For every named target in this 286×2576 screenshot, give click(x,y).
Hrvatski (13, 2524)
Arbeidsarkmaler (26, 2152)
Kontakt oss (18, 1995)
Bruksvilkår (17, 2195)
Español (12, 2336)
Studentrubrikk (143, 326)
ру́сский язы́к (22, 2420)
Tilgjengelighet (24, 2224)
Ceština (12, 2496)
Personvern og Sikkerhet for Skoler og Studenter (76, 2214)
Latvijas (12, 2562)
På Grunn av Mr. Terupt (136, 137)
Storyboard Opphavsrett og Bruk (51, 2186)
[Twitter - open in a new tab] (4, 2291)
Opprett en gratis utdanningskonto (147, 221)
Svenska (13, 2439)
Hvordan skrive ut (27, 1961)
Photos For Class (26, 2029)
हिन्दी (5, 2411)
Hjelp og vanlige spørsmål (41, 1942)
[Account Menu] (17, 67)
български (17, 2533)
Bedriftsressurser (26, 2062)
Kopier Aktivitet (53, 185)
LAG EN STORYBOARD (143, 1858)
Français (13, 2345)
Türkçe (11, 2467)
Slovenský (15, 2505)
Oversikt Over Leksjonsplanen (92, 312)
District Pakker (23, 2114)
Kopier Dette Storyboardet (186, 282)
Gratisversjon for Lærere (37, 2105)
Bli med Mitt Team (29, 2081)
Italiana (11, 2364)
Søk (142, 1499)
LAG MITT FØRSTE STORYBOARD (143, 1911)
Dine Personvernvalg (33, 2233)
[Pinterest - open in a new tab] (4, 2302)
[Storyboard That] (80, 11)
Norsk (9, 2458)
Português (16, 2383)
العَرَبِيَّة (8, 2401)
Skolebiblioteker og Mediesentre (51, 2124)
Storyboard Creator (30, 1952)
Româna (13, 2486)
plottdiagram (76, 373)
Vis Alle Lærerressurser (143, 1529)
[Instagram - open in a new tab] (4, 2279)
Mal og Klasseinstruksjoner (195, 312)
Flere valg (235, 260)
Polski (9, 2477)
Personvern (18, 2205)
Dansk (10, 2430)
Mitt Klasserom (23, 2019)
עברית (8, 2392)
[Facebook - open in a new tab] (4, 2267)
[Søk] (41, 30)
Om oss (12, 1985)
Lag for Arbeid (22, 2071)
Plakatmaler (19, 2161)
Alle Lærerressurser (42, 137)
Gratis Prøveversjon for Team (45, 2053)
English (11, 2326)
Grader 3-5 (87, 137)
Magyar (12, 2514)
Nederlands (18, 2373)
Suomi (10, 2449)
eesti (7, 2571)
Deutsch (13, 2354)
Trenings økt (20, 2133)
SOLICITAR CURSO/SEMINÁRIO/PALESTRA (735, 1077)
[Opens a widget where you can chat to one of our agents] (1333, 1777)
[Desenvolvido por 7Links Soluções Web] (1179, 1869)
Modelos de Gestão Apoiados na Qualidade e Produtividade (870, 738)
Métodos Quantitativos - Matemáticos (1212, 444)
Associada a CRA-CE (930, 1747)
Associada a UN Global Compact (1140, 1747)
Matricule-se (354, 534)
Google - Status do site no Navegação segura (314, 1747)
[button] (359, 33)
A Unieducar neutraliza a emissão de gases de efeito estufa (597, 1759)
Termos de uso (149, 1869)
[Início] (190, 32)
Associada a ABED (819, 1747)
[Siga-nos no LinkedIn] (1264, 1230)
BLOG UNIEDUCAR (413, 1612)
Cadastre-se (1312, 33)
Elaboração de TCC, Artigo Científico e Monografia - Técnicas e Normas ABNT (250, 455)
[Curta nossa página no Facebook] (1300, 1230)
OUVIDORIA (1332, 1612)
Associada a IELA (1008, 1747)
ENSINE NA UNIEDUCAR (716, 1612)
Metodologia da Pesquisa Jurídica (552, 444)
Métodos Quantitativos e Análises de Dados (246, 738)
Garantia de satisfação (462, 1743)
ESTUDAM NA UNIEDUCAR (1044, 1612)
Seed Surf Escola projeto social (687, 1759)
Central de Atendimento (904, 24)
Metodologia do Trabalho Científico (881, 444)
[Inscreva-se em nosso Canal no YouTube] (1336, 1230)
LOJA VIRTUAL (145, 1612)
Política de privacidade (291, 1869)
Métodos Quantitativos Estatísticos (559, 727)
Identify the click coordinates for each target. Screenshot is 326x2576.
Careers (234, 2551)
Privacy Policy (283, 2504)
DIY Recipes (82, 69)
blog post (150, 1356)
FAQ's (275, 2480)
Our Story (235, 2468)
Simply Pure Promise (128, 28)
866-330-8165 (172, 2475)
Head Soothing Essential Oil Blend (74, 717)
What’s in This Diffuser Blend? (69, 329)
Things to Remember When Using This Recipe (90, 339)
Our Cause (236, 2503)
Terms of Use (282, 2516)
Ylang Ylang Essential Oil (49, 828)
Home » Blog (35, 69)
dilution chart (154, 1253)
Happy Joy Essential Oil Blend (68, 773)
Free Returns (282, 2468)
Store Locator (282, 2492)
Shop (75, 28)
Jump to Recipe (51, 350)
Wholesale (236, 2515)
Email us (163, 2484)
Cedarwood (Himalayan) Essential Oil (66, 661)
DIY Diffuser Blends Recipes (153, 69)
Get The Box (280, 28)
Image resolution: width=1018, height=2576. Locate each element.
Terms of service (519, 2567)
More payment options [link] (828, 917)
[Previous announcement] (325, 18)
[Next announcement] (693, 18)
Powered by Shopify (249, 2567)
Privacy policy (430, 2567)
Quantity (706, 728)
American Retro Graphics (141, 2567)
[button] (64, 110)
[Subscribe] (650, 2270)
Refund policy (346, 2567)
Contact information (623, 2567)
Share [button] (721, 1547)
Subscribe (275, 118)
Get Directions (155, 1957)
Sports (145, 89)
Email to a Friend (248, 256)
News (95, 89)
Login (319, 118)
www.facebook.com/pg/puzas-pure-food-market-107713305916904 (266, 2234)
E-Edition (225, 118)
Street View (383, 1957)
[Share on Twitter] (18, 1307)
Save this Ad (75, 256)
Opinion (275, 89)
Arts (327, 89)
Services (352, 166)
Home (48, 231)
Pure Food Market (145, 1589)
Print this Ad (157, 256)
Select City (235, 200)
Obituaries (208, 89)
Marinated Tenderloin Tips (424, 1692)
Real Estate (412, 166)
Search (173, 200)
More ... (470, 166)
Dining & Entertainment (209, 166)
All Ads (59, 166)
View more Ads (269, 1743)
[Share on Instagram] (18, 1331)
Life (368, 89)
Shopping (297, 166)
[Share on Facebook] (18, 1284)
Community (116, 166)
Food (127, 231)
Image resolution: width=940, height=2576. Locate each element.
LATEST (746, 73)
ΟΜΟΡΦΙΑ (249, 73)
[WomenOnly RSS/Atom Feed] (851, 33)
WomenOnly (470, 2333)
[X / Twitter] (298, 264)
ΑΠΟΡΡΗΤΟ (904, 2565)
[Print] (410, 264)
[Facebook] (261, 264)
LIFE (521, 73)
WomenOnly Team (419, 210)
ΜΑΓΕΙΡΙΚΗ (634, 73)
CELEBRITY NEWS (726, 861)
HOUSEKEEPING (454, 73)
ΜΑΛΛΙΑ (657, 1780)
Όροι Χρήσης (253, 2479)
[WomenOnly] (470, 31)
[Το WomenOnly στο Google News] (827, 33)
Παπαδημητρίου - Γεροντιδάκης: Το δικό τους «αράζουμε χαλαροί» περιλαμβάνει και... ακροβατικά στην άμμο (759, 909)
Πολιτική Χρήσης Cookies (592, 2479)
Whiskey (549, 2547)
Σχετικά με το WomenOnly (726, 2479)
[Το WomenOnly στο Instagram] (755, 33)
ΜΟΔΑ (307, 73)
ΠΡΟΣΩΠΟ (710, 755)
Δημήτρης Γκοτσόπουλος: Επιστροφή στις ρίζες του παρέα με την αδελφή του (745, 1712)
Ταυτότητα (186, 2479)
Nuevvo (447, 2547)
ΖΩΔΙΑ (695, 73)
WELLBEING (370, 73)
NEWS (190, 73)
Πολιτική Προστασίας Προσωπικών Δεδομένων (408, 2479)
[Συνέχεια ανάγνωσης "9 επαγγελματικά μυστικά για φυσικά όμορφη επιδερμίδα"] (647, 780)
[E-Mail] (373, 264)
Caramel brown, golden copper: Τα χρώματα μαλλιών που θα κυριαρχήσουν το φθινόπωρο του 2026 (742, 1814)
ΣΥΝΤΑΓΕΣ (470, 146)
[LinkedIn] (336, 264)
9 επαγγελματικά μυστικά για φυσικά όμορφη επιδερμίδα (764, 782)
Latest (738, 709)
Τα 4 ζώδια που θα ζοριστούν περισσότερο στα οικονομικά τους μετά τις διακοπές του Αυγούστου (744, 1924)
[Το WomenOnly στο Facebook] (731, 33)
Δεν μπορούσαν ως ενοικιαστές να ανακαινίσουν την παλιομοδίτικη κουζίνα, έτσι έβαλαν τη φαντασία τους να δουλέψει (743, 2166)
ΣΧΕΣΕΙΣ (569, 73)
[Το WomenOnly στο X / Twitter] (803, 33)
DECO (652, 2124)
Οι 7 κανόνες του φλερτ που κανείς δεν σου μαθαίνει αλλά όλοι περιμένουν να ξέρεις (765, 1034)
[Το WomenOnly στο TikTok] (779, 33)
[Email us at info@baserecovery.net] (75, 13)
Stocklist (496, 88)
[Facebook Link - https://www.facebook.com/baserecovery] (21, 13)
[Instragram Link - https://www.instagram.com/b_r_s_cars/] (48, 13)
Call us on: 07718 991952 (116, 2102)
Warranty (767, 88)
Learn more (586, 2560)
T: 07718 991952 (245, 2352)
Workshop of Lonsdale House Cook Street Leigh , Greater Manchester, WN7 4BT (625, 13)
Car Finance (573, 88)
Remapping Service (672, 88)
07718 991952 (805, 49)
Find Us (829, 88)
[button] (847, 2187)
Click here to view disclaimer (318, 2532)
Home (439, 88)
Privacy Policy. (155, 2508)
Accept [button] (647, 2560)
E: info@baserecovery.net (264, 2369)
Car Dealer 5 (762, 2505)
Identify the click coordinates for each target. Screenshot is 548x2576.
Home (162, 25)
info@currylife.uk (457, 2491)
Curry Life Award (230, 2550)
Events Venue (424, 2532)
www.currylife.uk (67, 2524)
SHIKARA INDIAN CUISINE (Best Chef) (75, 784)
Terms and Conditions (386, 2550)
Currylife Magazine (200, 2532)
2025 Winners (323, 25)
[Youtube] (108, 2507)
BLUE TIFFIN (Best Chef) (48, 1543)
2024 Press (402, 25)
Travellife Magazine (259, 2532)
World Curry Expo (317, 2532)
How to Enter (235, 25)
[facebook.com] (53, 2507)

------------------------------------------------

WORK INSTRUCTIONS => Return each line exactly, beginning at the start of the material above and ending at the line that includes "[Opens a widget", with both of those kept.

WORKED SOLUTION =>
For every named target in this 286×2576 screenshot, give click(x,y).
Hrvatski (13, 2524)
Arbeidsarkmaler (26, 2152)
Kontakt oss (18, 1995)
Bruksvilkår (17, 2195)
Español (12, 2336)
Studentrubrikk (143, 326)
ру́сский язы́к (22, 2420)
Tilgjengelighet (24, 2224)
Ceština (12, 2496)
Personvern og Sikkerhet for Skoler og Studenter (76, 2214)
Latvijas (12, 2562)
På Grunn av Mr. Terupt (136, 137)
Storyboard Opphavsrett og Bruk (51, 2186)
[Twitter - open in a new tab] (4, 2291)
Opprett en gratis utdanningskonto (147, 221)
Svenska (13, 2439)
Hvordan skrive ut (27, 1961)
Photos For Class (26, 2029)
हिन्दी (5, 2411)
Hjelp og vanlige spørsmål (41, 1942)
[Account Menu] (17, 67)
български (17, 2533)
Bedriftsressurser (26, 2062)
Kopier Aktivitet (53, 185)
LAG EN STORYBOARD (143, 1858)
Français (13, 2345)
Türkçe (11, 2467)
Slovenský (15, 2505)
Oversikt Over Leksjonsplanen (92, 312)
District Pakker (23, 2114)
Kopier Dette Storyboardet (186, 282)
Gratisversjon for Lærere (37, 2105)
Bli med Mitt Team (29, 2081)
Italiana (11, 2364)
Søk (142, 1499)
LAG MITT FØRSTE STORYBOARD (143, 1911)
Dine Personvernvalg (33, 2233)
[Pinterest - open in a new tab] (4, 2302)
[Storyboard That] (80, 11)
Norsk (9, 2458)
Português (16, 2383)
العَرَبِيَّة (8, 2401)
Skolebiblioteker og Mediesentre (51, 2124)
Storyboard Creator (30, 1952)
Româna (13, 2486)
plottdiagram (76, 373)
Vis Alle Lærerressurser (143, 1529)
[Instagram - open in a new tab] (4, 2279)
Mal og Klasseinstruksjoner (195, 312)
Flere valg (235, 260)
Polski (9, 2477)
Personvern (18, 2205)
Dansk (10, 2430)
Mitt Klasserom (23, 2019)
עברית (8, 2392)
[Facebook - open in a new tab] (4, 2267)
[Søk] (41, 30)
Om oss (12, 1985)
Lag for Arbeid (22, 2071)
Plakatmaler (19, 2161)
Alle Lærerressurser (42, 137)
Gratis Prøveversjon for Team (45, 2053)
English (11, 2326)
Grader 3-5 (87, 137)
Magyar (12, 2514)
Nederlands (18, 2373)
Suomi (10, 2449)
eesti (7, 2571)
Deutsch (13, 2354)
Trenings økt (20, 2133)
SOLICITAR CURSO/SEMINÁRIO/PALESTRA (735, 1077)
[Opens a widget where you can chat to one of our agents] (1333, 1777)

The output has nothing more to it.